== WHAT IS BEING ASKED ==
Show, from the records below, all lines that contain the word "agent".

== SUPPLIED DATA ==
=== Begin Enclosure ===
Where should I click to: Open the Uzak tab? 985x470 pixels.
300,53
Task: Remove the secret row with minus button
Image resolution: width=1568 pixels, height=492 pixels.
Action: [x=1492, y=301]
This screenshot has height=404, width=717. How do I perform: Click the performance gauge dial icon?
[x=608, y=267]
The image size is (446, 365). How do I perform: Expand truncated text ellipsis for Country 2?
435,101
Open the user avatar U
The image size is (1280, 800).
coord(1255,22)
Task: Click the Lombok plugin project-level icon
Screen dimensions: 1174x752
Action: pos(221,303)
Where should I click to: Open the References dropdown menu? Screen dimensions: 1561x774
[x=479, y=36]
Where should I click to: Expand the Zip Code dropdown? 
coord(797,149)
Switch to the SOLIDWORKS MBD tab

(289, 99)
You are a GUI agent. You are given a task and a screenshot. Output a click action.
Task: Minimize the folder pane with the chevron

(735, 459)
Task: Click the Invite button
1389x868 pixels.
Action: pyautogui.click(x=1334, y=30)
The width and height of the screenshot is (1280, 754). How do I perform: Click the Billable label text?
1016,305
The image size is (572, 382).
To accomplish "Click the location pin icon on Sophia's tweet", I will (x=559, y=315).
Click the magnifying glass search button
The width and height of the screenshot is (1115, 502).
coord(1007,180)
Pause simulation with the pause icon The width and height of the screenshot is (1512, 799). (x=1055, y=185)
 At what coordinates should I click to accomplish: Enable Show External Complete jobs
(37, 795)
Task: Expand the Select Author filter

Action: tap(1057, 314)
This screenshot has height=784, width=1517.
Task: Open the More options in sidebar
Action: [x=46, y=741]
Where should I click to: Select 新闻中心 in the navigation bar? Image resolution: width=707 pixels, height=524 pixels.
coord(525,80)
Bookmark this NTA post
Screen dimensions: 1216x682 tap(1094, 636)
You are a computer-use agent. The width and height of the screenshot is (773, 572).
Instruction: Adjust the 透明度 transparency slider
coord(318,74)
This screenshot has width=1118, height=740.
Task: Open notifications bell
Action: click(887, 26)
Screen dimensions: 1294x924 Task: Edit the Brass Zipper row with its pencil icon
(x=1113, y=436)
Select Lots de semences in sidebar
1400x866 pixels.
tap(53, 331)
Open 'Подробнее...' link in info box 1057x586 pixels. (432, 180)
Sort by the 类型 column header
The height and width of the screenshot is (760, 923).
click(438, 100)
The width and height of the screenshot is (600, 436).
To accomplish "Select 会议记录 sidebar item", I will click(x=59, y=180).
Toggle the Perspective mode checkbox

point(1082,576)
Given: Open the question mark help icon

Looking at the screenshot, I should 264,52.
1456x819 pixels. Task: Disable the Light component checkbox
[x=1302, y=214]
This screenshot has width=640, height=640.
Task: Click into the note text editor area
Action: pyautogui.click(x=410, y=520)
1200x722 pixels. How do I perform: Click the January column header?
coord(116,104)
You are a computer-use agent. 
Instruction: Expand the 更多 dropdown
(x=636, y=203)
=== End Enclosure ===
== EXERCISE RESULT ==
You are a GUI agent. You are given a task and a screenshot. Output a click action.
You are a computer-use agent. The width and height of the screenshot is (773, 572).
You are a computer-use agent. 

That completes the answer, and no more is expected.